明日彼氏にフられます。

咲く桜

第1話 彼氏に振られました


「もう、終わりにしよう俺たち。……別れてくれ」


「え?」


 30歳目前にして私、彼氏にフられた⁉


  急転直下、晴天の霹靂、寝耳に水、足元から鳥が立つ、なんて言って表していいか分からない。ただただ冗談であってくれと、そう願うばかりだった。
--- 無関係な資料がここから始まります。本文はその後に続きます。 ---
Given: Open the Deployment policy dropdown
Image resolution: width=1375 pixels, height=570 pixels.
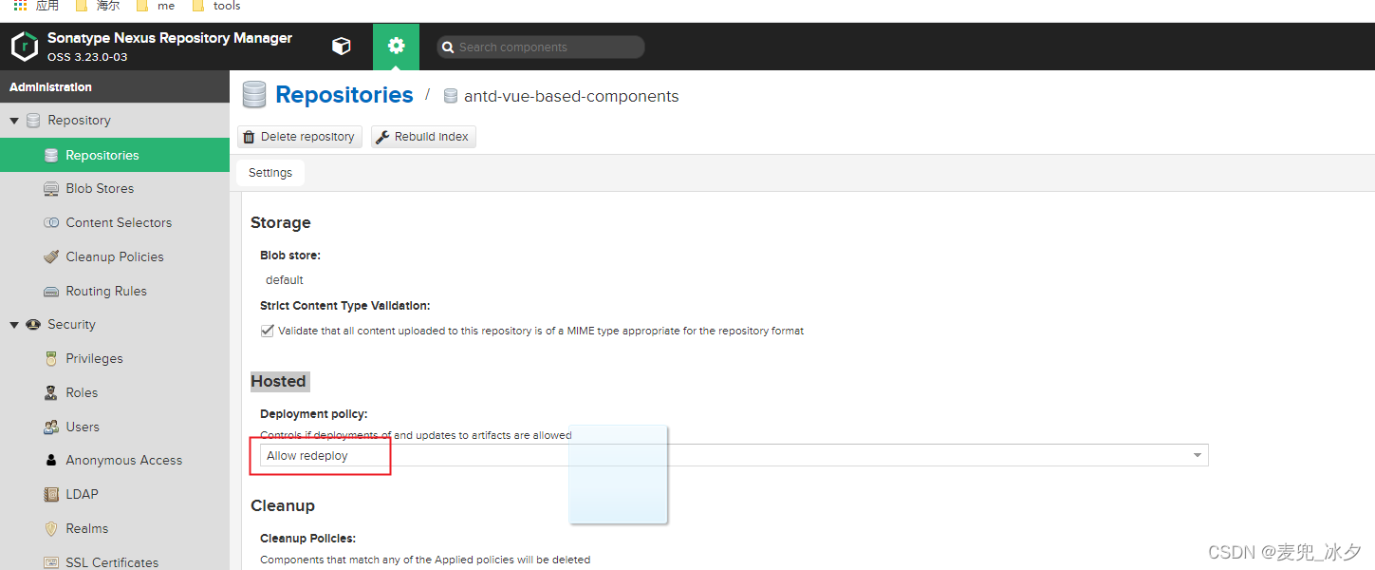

「ちょ、ちょっと、今日は4月2日よ? エイプリルフールは昨日だよ! 卓也ったら――」


「――ごめん……冗談でこんなことは、さすがに言わない」


「……あ……」


「……俺、このあと用事あるから。じゃあ、さよなら」


 そう言い残して私の彼氏、前原卓也は去っていった。別れを告げられたのは渋谷のハチ公前。集合場所になんでここを選んだのか分からなかったけど、今となっては分かる。これだけ周りに人がいれば騒ぐことなんて出来ないからだ。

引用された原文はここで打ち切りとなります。